Thursday, April 9

The Alchemist, a little late

I am and have always been a detail-oriented person. I see grammatical errors and misspellings, misplaced books on library shelves, fallen strands of hair on sweaters. So when I first read Paulo Coelho’s The Alchemist, a few things bothered me.
First, the fact that it is a fable with an old-school, biblical feel. I don’t mean that the language was biblical; there were no thees, thous, or yeas. Some of the events, however seemed far-fetched, impossible, coincidental, and other-wordly, not the work of man at all. Things seemed to just drop out of the sky to further our hero Santiago’s goal, he seemed to be along for the ride. The explanation? The Universe was pushing Santiago toward his Personal Legend. For example, when Santiago began working for the owner of the faltering glass shop, business began to boom. The boy magically earned enough money to cross the desert. When Santiago looked into the eyes of the girl at the oasis, he fell in love immediately, without doubt or even conversation. When Santiago dreamed of an attack in the desert, his premonition turned out to be real. And, to top them all, when Santiago was challenged to turn himself into the wind, he did so.
What does this have to do with details? The fact that there were so few of them. The explanation for these events was the same: Santiago was fulfilling his Personal Legend, and the Universe was working with him to achieve this goal. It was his faith (like the bibical Jonah, David, and Noah) that allowed him to succeed.
What bothered me about this was that there was no step-by-step recipe telling me how exactly he did all these things. When I turn to the book for these answers, I read that Santiago had to learn to listen to his heart, that he had to come to a deeper understanding of his place in the Universe. But I still don’t l know how he did it.
I know this problem is mine. I have always wanted to know how things operate. I constantly ask “Why?” and “How?” But then I remember what a wise, wrinkled woman once told me: “When I enter a room and flip the light switch, the light turns on. I don’t need to know how it works. I just know that it does work.” She was illustrating her faith in the Universe. For me, detail-oriented person that I am, I struggle with not knowing the answers and have always had a hard time with faith. Santiago did not. He dove into his tasks with determination after being reminded of the treasure he was pursuing. While I admired his determination, I did not relate to it and craved something more. This frustrated me as I read.
Something important happened after I read this book that caused me to rethink the importance of those details: I lost my job. I, like Santiago, did not cause this to happen. I guess you could say the Universe stepped in to help me achieve my Personal Legend. You might also say it could have happened to anyone, and there was no Universe at work at all. It doesn’t matter. What matters is how I respond to this change. My father once told me, it doesn’t matter what college you go to; it’s what you do when you get there. And there is truth in that. What will I do next? Will I coddle my fear or will I see how I can use this change in my favor? What did the boy Santiago do? He, at each turn of his road, dove in and embraced change. He remembered his Personal Legend, and he continued his quest for treasure. The Universe may have just handed me a gift. Maybe this time, I can learn to lay aside my need for the details and trust that the switch will keep sending the light my way.

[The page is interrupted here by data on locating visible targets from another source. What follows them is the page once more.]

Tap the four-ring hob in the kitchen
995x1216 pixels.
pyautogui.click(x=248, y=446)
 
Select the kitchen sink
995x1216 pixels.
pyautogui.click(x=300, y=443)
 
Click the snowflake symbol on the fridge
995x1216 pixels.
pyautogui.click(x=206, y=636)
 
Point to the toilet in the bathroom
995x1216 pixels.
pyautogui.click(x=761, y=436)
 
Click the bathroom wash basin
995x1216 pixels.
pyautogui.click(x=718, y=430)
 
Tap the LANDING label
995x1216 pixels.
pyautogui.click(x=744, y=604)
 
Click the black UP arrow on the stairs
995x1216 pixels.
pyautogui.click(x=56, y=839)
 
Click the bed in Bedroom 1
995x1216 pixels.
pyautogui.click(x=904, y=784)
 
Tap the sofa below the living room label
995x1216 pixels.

“...You are a child of the universe
no less than the trees and the stars;
you have a right to be here.
And whether or not it is clear to you,
no doubt the universe is unfolding as it should.
Therefore be at peace with God,
whatever you conceive Him to be.
And whatever your labors and aspirations,
in the noisy confusion of life,
keep peace in your soul.
With all its sham, drudgery, and broken dreams,
it is still a beautiful world...”

~The Desiderata

1 comment:

Katie said...

Sweet Danielle - thanks for the review. I know that you will take the situation that has been handed to you and excel! You have a strength I don't think you know you have, you have friends who love you and a God who loves you! And, you're right, it is still a beautiful world.